→ Aim:
Rewrite the lines below as a numbered list and leave out any blank lines.

→ Entries:
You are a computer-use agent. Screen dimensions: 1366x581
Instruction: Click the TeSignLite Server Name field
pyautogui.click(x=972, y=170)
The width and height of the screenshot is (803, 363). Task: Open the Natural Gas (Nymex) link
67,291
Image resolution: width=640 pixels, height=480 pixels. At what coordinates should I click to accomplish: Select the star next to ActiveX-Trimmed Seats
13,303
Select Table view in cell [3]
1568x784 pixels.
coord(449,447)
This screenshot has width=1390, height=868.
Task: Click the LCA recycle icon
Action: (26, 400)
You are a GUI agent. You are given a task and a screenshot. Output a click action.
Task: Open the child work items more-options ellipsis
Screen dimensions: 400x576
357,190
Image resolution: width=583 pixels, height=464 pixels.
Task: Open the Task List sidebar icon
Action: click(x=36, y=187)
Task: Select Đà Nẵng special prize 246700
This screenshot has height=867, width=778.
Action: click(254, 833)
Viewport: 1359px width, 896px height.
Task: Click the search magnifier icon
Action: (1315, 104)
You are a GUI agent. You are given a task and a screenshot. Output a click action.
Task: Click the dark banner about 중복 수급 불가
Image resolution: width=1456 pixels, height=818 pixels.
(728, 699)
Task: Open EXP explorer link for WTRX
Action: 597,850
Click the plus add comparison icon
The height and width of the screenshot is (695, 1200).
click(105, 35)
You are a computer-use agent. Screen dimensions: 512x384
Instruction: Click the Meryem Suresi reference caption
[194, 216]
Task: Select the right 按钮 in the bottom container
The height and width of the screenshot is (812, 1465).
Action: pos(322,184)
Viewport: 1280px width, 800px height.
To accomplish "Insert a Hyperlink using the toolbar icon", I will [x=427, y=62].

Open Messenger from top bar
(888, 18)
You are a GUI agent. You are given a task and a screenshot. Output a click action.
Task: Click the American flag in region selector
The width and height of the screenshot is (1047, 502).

→ Exercise output:
1. You are a computer-use agent. Screen dimensions: 1366x581
2. Instruction: Click the TeSignLite Server Name field
3. pyautogui.click(x=972, y=170)
4. The width and height of the screenshot is (803, 363). Task: Open the Natural Gas (Nymex) link
5. 67,291
6. Image resolution: width=640 pixels, height=480 pixels. At what coordinates should I click to accomplish: Select the star next to ActiveX-Trimmed Seats
7. 13,303
8. Select Table view in cell [3]
9. 1568x784 pixels.
10. coord(449,447)
11. This screenshot has width=1390, height=868.
12. Task: Click the LCA recycle icon
13. Action: (26, 400)
14. You are a GUI agent. You are given a task and a screenshot. Output a click action.
15. Task: Open the child work items more-options ellipsis
16. Screen dimensions: 400x576
17. 357,190
18. Image resolution: width=583 pixels, height=464 pixels.
19. Task: Open the Task List sidebar icon
20. Action: click(x=36, y=187)
21. Task: Select Đà Nẵng special prize 246700
22. This screenshot has height=867, width=778.
23. Action: click(254, 833)
24. Viewport: 1359px width, 896px height.
25. Task: Click the search magnifier icon
26. Action: (1315, 104)
27. You are a GUI agent. You are given a task and a screenshot. Output a click action.
28. Task: Click the dark banner about 중복 수급 불가
29. Image resolution: width=1456 pixels, height=818 pixels.
30. (728, 699)
31. Task: Open EXP explorer link for WTRX
32. Action: 597,850
33. Click the plus add comparison icon
34. The height and width of the screenshot is (695, 1200).
35. click(105, 35)
36. You are a computer-use agent. Screen dimensions: 512x384
37. Instruction: Click the Meryem Suresi reference caption
38. [194, 216]
39. Task: Select the right 按钮 in the bottom container
40. The height and width of the screenshot is (812, 1465).
41. Action: pos(322,184)
42. Viewport: 1280px width, 800px height.
43. To accomplish "Insert a Hyperlink using the toolbar icon", I will [x=427, y=62].
44. Open Messenger from top bar
45. (888, 18)
46. You are a GUI agent. You are given a task and a screenshot. Output a click action.
47. Task: Click the American flag in region selector
48. The width and height of the screenshot is (1047, 502).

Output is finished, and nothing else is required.